Wragg Joseph W, Heath Victoria L, Bicknell Roy
Institutes of Cardiovascular Sciences and Biomedical Research, College of Medical and Dental Sciences, University of Birmingham, Edgbaston, Birmingham, United Kingdom.
Cancer Res. 2017 Feb 15;77(4):1008-1020. doi: 10.1158/0008-5472.CAN-16-1982. Epub 2016 Dec 23.

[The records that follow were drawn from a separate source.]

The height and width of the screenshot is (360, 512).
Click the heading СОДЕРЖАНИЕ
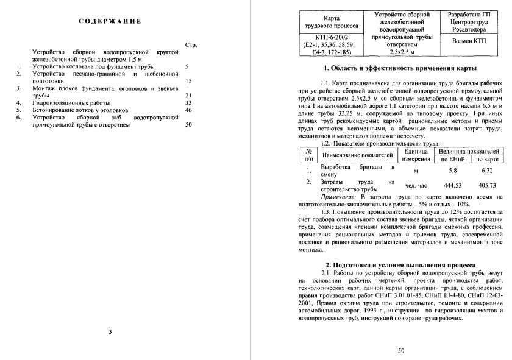(110, 21)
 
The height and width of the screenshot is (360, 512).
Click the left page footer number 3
(110, 331)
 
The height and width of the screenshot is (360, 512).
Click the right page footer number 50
(400, 350)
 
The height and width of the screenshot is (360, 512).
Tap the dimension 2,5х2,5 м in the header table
(400, 52)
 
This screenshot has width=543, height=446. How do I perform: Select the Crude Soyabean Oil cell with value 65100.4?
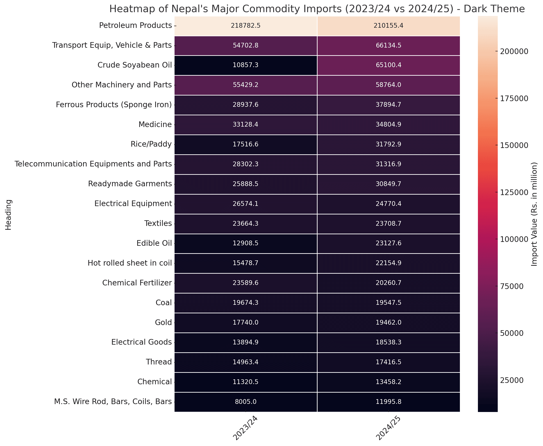tap(388, 65)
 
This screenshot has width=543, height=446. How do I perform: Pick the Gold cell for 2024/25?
tap(388, 322)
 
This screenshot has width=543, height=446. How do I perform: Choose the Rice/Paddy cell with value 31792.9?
tap(388, 144)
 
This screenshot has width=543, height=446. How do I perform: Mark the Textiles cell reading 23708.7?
tap(388, 223)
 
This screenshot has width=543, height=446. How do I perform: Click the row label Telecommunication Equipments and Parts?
tap(93, 164)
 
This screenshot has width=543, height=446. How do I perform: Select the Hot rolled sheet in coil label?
tap(130, 263)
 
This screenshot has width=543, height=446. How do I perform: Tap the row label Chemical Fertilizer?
tap(137, 283)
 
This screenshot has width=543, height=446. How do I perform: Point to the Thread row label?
tap(159, 362)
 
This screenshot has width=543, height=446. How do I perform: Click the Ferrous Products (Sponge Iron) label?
tap(114, 105)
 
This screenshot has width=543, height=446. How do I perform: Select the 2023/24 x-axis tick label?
tap(245, 428)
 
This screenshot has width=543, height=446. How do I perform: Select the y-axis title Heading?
tap(9, 214)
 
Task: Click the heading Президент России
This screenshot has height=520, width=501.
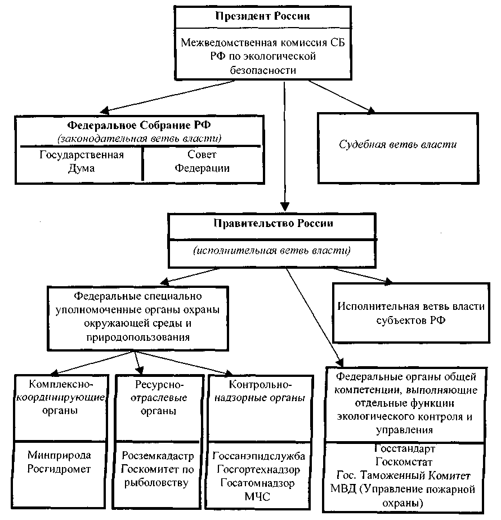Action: click(x=262, y=16)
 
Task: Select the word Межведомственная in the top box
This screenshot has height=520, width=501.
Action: click(x=229, y=43)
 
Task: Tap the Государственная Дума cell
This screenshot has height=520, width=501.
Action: click(x=82, y=162)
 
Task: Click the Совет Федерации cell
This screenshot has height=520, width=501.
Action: click(x=202, y=161)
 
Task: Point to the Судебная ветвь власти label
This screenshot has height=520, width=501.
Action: click(x=397, y=145)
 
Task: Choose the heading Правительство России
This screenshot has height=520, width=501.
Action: click(x=273, y=223)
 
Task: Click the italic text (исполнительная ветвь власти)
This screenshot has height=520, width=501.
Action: click(x=272, y=250)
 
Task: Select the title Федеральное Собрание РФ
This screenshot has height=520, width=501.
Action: click(x=139, y=126)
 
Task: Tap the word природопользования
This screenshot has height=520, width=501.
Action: click(x=138, y=337)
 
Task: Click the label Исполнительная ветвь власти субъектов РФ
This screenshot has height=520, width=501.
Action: click(x=411, y=313)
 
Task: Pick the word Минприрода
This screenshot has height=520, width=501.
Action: click(x=59, y=455)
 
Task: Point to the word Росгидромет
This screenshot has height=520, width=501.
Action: click(x=59, y=469)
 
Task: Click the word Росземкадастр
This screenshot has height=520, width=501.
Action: click(x=158, y=456)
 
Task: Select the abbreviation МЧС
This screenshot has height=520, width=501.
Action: click(x=257, y=496)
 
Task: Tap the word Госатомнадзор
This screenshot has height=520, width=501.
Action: click(x=257, y=483)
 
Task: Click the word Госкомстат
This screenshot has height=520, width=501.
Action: click(x=404, y=462)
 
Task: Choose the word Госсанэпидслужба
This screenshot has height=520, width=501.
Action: click(x=258, y=456)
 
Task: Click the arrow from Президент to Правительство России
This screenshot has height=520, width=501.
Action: click(x=285, y=146)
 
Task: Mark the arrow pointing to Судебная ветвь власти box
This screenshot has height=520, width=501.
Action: click(x=342, y=96)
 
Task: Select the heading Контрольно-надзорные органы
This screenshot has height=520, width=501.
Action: click(x=260, y=392)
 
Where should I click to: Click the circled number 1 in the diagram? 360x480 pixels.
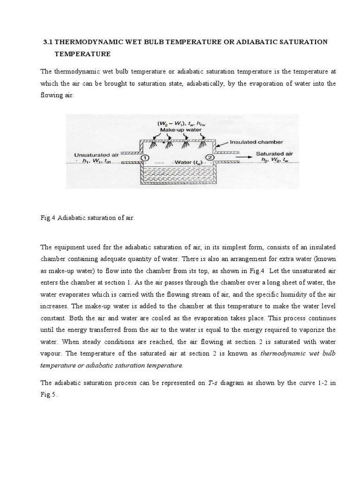click(145, 158)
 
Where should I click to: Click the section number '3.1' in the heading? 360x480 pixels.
click(48, 42)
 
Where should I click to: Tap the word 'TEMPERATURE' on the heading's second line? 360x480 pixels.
click(82, 54)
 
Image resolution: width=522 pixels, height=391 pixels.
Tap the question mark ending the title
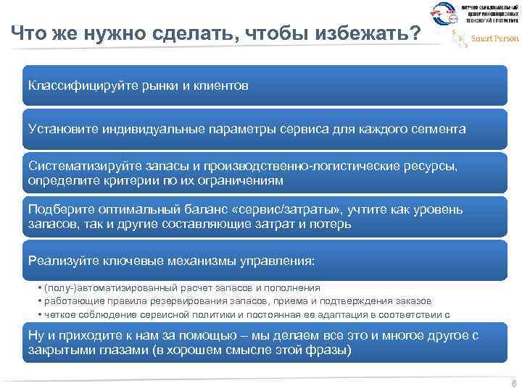[x=414, y=33]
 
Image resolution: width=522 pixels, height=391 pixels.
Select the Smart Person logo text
[x=495, y=38]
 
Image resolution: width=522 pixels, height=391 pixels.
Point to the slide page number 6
[x=513, y=384]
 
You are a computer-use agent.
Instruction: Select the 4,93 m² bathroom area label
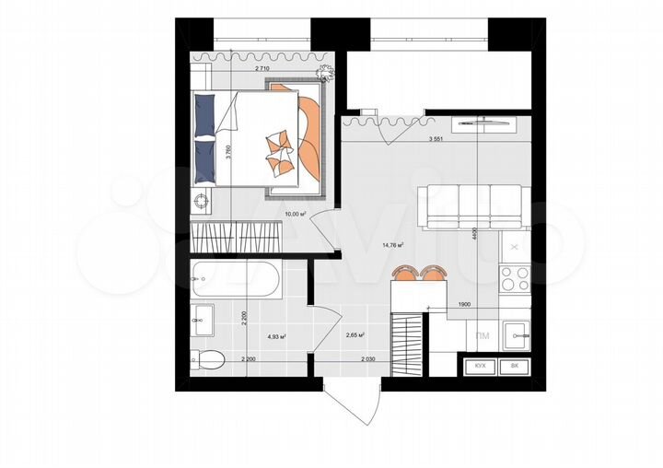(276, 337)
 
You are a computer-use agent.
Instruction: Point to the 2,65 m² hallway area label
(356, 336)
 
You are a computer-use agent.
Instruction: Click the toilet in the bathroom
(207, 359)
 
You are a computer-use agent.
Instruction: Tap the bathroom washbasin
(203, 320)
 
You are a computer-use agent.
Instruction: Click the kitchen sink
(517, 329)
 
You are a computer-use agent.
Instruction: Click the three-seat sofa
(472, 206)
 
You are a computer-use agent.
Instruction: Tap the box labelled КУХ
(480, 366)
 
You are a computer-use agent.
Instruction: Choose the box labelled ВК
(513, 366)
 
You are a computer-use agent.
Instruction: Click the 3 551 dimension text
(442, 139)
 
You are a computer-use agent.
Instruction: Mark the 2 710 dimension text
(268, 69)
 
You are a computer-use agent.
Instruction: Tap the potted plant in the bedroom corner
(324, 73)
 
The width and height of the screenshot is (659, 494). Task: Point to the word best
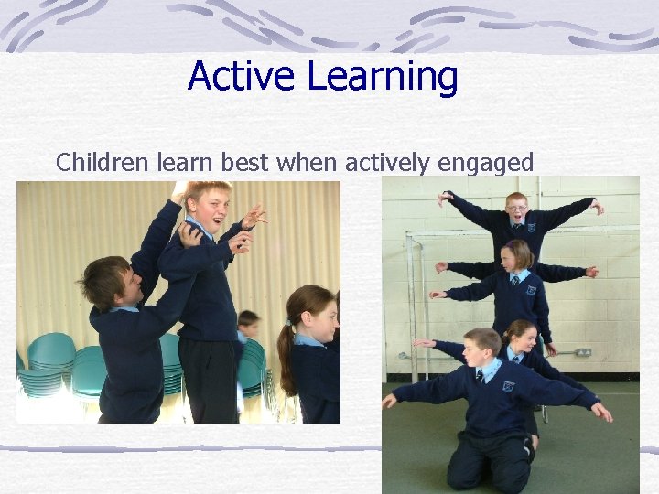pos(241,163)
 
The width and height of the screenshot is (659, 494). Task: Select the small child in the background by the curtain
pos(247,324)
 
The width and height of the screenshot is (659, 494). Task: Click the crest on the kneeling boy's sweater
pos(508,386)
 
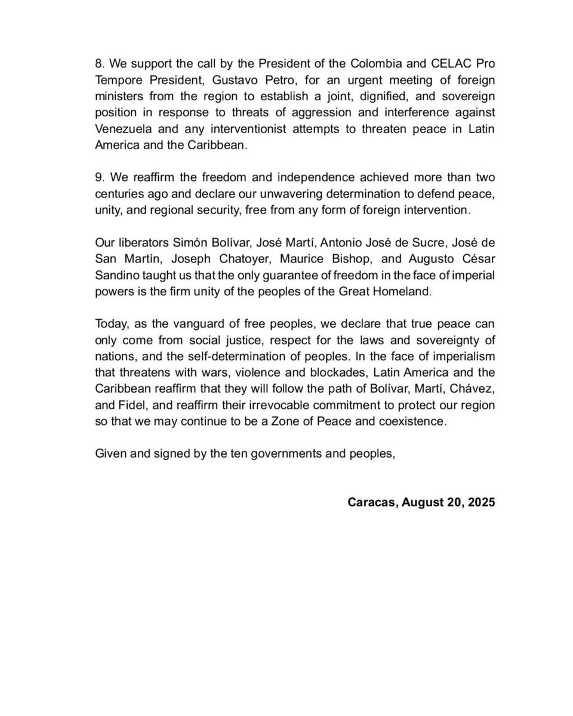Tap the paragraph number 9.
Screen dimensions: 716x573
pos(99,178)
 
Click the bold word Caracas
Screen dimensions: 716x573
pos(372,502)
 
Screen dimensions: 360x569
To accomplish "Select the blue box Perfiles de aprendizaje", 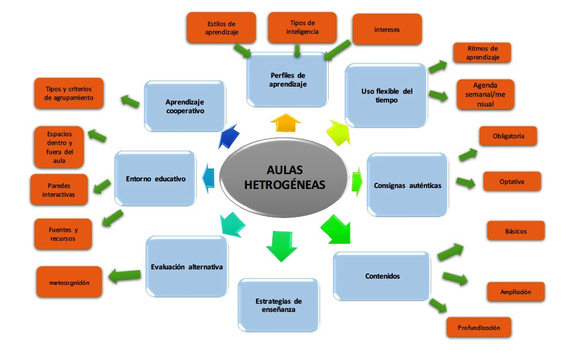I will tap(287, 79).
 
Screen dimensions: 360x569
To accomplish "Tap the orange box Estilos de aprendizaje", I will tap(222, 28).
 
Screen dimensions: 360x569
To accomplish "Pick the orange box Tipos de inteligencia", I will tap(302, 28).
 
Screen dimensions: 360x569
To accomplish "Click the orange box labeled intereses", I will tap(387, 29).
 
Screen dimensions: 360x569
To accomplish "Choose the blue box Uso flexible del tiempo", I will tap(386, 95).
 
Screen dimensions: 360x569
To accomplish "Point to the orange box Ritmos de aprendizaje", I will tap(482, 53).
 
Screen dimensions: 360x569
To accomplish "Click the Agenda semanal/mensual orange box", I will tap(485, 94).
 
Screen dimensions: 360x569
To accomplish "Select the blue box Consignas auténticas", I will tap(408, 185).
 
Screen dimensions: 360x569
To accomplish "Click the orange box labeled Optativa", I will tap(512, 181).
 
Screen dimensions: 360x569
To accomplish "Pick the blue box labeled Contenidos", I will tap(382, 276).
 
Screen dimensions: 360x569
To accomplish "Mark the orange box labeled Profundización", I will tap(478, 327).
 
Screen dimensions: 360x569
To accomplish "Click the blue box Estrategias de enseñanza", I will tap(279, 305).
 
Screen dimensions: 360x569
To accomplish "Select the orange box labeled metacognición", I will tap(69, 282).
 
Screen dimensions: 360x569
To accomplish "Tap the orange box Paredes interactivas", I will tap(58, 190).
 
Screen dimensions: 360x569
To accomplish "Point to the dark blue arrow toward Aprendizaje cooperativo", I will tap(229, 136).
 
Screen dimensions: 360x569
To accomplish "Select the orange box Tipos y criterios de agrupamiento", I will tap(69, 93).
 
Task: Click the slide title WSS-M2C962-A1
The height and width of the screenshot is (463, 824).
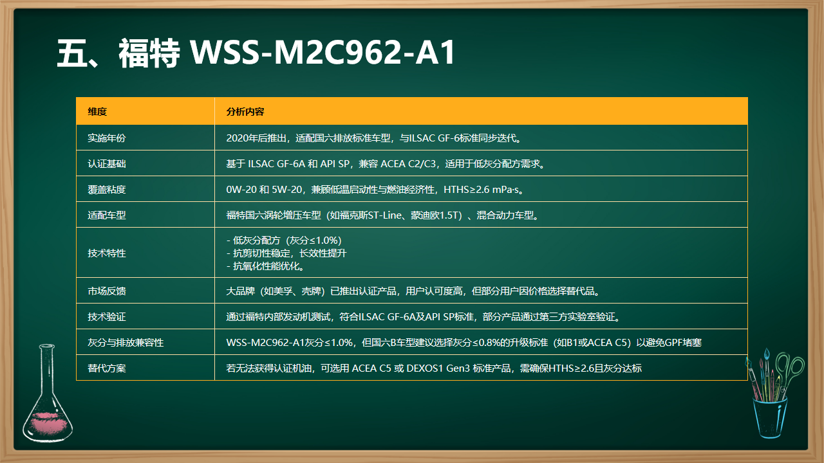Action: click(x=323, y=52)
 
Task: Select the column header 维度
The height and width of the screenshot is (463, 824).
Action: click(x=97, y=111)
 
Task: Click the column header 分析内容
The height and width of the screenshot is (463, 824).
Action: click(x=245, y=111)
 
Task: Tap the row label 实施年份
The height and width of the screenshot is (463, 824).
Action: click(x=107, y=138)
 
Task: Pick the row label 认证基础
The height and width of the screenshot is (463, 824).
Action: click(x=107, y=163)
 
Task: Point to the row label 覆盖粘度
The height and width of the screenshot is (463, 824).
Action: click(x=107, y=189)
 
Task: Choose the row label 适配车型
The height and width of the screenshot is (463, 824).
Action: click(x=107, y=215)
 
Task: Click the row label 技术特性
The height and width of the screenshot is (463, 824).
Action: click(x=107, y=253)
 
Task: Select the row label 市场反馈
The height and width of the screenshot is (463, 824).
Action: click(x=107, y=291)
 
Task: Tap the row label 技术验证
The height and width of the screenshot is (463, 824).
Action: click(x=107, y=317)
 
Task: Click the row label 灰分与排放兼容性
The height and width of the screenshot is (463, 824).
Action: click(x=126, y=343)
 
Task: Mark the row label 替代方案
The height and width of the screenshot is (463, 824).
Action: click(x=107, y=368)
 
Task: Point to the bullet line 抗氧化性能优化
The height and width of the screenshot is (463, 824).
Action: click(x=267, y=266)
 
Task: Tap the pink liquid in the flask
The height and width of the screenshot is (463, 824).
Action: click(x=48, y=422)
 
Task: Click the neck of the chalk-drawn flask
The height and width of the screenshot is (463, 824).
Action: click(x=48, y=371)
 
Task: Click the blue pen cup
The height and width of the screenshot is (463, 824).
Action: click(x=770, y=418)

Antiangiogenic therapies have failed to confer survival benefits in patients with metastatic breast cancer (mBC). However, to date, there has not been an inquiry into the roles for acquired versus innate drug resistance in this setting. In this study, we report roles for these distinct phenotypes in determining therapeutic response in a murine model of mBC resistance to the antiangiogenic tyrosine kinase inhibitor sunitinib. Using tumor measurement and vascular patterning approaches, we differentiated tumors displaying innate versus acquired resistance. Bioluminescent imaging of tumor metastases to the liver, lungs, and spleen revealed that sunitinib administration enhances metastasis, but only in tumors displaying innate resistance to therapy. Transcriptomic analysis of tumors displaying acquired versus innate resistance allowed the identification of specific biomarkers, many of which have a role in angiogenesis. In particular, aquaporin-1 upregulation occurred in acquired resistance, mTOR in innate resistance, and pleiotrophin in both settings, suggesting their utility as candidate diagnostics to predict drug response or to design tactics to circumvent resistance. Our results unravel specific features of antiangiogenic resistance, with potential therapeutic implications. .
抗血管生成疗法未能给转移性乳腺癌(mBC)患者带来生存益处。然而,迄今为止,尚未有人探究在这种情况下获得性耐药与先天性耐药所起的作用。在本研究中,我们报告了这些不同表型在mBC对抗血管生成酪氨酸激酶抑制剂舒尼替尼耐药的小鼠模型中决定治疗反应方面所起的作用。通过肿瘤测量和血管成像方法,我们区分了表现出先天性耐药与获得性耐药的肿瘤。对肝脏、肺和脾脏的肿瘤转移进行生物发光成像显示,给予舒尼替尼会促进转移,但仅在对治疗表现出先天性耐药的肿瘤中如此。对表现出获得性耐药与先天性耐药的肿瘤进行转录组分析,从而确定了特定的生物标志物,其中许多在血管生成中起作用。特别是,水通道蛋白-1上调出现在获得性耐药中,mTOR出现在先天性耐药中,多效生长因子在两种情况下均有出现,这表明它们可作为预测药物反应或设计规避耐药策略的候选诊断标志物。我们的结果揭示了抗血管生成耐药的具体特征,具有潜在的治疗意义。